TEXT PROVIDED:
When Reuben Shipway gently drew the thin, slimy creature from its burrow in a piece of driftwood, he knew right away that he had found something special.
Shipway, a postdoctoral researcher at Northeastern’s Ocean Genome Legacy Center, was in the Philippines hunting for shipworms, a type of wood-boring clam that looks more like a worm wearing two shells as a hat than any typical bivalve.
This particular individual, found along with eight others burrowing in the same piece of wood, had uniquely-shaped pallets (small, hard structures used to plug the end of its burrow) and odd pink pinstripes on its siphons (tubes used to bring water to the gills and expel waste).
“No other species has pinstriped siphons,” Shipway says. “We knew we had something that was quite different.”
In a recent paper, the researchers announced that these shipworms, which they named Tamilokus mabinia, are not only a new species, but they are distinct enough from other shipworms to be designated an entirely new genus.
Shipway helped to discover another new genus of shipworm, announced in November of 2018, which marked the first time a new genus had been described since 1933. He is currently working with a group of researchers to describe a third.
“Reuben is the shipworm whisperer,” laughs Dan Distel, who leads the research team and directs the Ocean Genome Legacy Center.
Currently there are 70 recognized species of shipworms, broken into 17 genera (including Tamilokus). They can be found in every ocean in the world, living in driftwood, mangroves, seagrass roots, and mud. They can sink a wooden vessel just by munching on it. Some species are smaller than your pinky, while the largest is more than 5 feet long.
All this diversity developed fairly quickly, Distel says. Roughly 150 million years ago, the ancestors of modern shipworms looked like ordinary clams.
“When something evolves so quickly, it’s really hard to develop a set of characteristics that can differentiate species.” Distel says. “There isn’t just one thing that makes Tamilokus different from others. It’s a whole constellation.”
In addition to the exterior differences, the researchers found that Tamilokus has an unusually large digestive tract, containing an oversized version of a rubbery, rod-shaped structure called a crystalline style. Crystalline styles are thought to aid with digestion in clams, oysters, and other bivalves.

INFORMATION SUPPLIED:
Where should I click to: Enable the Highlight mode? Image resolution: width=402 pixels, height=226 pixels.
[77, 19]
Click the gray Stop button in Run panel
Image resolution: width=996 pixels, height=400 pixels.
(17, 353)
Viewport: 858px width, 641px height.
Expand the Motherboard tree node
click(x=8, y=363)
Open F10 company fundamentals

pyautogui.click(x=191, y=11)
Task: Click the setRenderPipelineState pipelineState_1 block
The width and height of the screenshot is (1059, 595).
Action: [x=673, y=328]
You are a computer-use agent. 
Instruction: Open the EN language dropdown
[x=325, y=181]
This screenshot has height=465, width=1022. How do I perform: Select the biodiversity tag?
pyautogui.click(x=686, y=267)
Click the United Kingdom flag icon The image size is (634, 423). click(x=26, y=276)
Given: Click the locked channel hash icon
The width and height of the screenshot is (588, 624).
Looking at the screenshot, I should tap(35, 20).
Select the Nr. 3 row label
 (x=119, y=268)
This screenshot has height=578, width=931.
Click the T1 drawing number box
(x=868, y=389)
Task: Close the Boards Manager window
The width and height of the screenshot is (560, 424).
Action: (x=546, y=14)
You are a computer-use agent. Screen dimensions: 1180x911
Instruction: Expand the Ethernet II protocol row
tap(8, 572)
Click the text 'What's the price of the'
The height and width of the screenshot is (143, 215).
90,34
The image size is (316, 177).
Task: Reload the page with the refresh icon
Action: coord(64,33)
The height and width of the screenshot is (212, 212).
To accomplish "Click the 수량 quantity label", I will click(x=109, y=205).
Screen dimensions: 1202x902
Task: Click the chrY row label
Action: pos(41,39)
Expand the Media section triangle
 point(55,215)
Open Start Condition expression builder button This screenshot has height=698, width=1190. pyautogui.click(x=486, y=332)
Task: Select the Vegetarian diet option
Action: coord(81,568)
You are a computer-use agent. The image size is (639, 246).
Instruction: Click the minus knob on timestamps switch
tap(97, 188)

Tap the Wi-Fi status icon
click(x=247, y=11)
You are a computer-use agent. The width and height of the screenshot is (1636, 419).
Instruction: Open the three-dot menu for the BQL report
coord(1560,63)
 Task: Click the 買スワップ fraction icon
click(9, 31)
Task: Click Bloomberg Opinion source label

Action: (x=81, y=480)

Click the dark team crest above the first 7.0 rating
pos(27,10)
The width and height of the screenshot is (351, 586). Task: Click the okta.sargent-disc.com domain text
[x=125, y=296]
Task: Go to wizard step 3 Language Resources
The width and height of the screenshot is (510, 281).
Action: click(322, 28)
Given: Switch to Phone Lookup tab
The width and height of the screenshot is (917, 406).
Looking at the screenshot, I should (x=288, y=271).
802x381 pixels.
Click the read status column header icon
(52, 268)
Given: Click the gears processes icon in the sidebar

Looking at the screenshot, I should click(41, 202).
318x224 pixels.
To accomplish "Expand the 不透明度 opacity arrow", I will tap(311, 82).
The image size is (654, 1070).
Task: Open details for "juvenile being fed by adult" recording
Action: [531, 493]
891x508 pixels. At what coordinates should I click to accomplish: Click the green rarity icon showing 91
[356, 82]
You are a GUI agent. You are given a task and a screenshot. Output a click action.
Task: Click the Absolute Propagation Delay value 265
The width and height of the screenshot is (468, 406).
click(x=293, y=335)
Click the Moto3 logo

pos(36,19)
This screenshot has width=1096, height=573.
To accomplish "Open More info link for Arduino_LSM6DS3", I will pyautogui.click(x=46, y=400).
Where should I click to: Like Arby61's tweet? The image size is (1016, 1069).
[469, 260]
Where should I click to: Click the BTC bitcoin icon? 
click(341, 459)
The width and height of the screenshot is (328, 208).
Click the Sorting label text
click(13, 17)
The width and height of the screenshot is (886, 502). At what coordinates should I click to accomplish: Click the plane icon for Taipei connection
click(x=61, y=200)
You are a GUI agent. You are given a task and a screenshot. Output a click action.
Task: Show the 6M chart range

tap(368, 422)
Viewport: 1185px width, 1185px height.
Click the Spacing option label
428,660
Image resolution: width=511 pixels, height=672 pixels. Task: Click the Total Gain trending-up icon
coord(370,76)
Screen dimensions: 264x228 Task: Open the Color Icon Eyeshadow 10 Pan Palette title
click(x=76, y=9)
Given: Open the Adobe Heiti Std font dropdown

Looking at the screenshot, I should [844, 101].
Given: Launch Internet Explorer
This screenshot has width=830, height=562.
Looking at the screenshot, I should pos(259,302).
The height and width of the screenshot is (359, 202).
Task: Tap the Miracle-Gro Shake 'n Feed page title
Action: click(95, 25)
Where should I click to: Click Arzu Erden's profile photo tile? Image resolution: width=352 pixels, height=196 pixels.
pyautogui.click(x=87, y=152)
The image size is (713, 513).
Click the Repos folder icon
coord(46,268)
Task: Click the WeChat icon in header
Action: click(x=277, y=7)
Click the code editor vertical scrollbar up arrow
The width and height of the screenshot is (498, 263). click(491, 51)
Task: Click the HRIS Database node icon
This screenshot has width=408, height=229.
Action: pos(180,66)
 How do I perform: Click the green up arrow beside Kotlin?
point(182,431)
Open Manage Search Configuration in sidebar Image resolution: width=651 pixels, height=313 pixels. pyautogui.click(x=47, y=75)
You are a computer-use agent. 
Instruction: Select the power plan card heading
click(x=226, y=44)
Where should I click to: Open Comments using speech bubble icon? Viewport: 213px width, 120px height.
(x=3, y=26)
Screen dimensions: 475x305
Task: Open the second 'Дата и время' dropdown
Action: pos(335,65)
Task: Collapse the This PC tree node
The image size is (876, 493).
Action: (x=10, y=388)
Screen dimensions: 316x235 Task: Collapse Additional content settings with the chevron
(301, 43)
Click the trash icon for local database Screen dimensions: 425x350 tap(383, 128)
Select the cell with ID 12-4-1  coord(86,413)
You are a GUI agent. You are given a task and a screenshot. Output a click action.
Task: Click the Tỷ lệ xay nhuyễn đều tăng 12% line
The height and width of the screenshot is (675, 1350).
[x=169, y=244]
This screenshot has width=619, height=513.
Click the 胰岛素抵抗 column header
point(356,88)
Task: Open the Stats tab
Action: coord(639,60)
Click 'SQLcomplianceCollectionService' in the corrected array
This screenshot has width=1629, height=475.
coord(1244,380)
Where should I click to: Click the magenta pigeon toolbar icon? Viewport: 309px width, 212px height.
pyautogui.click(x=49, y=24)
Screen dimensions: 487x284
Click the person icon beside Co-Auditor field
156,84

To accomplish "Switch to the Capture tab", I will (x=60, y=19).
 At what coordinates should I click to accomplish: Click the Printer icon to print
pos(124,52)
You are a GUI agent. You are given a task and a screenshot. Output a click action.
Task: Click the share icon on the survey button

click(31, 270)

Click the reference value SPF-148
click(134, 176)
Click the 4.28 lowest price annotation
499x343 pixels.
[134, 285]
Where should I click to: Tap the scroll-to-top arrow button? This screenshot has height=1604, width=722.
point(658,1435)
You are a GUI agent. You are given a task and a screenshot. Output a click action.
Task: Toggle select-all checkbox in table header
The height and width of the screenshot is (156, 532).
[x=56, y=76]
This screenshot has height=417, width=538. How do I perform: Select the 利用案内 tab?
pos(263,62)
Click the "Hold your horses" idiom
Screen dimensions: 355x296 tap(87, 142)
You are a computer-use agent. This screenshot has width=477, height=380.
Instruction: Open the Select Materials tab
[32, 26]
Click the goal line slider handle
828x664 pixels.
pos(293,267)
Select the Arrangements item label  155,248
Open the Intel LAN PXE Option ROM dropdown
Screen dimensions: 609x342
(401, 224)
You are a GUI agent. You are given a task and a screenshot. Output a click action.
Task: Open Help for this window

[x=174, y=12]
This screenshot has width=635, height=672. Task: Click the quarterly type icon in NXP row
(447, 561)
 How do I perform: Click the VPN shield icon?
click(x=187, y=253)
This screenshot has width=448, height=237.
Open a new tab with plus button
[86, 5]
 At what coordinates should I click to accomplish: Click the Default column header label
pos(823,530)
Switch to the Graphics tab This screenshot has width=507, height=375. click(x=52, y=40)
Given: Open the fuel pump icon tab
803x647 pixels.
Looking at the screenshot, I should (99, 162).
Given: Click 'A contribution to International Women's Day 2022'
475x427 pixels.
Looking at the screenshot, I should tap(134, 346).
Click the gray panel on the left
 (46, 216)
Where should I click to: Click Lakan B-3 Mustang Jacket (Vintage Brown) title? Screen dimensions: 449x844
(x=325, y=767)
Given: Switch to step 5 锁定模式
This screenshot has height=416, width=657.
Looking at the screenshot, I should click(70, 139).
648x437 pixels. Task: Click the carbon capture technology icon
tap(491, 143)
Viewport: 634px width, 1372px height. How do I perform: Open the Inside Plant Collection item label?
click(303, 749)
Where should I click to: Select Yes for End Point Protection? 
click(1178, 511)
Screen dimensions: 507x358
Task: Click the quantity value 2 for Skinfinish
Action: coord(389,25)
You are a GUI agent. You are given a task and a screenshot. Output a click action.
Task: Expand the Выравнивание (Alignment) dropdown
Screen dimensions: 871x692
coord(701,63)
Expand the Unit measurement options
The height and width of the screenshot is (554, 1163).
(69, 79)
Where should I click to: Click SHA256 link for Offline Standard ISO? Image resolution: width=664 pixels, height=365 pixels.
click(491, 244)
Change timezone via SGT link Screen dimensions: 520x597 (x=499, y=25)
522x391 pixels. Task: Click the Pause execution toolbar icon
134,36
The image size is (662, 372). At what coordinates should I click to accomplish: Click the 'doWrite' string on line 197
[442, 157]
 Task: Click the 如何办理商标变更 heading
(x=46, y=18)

PROBLEMS TO SOLVE:
1. Using the article about the new shipworm genus, list every place where shipworms can be found living.
2. Reproduce without changes the section of the article about the new shipworm genus that opens with the words containing "This particular individual, found" and closes with "describe a third.".
3. According to the article about the new shipworm genus, is each statement true? Answer yes or no, and quote the words that decide it.
(a) The pinstriped individual was found with eight other shipworms in the same piece of wood.
(b) The largest shipworm species is less than 5 feet long.
(c) The 70 recognized shipworm species are divided into 17 genera.

EXERCISE RESPONSES:
1. driftwood, mangroves, seagrass roots, mud

2.
This particular individual, found along with eight others burrowing in the same piece of wood, had uniquely-shaped pallets (small, hard structures used to plug the end of its burrow) and odd pink pinstripes on its siphons (tubes used to bring water to the gills and expel waste).
“No other species has pinstriped siphons,” Shipway says. “We knew we had something that was quite different.”
In a recent paper, the researchers announced that these shipworms, which they named Tamilokus mabinia, are not only a new species, but they are distinct enough from other shipworms to be designated an entirely new genus.
Shipway helped to discover another new genus of shipworm, announced in November of 2018, which marked the first time a new genus had been described since 1933. He is currently working with a group of researchers to describe a third.

3.
(a) Yes: "found along with eight others burrowing in the same piece of wood"
(b) No: "the largest is more than 5 feet long"
(c) Yes: "there are 70 recognized species of shipworms, broken into 17 genera"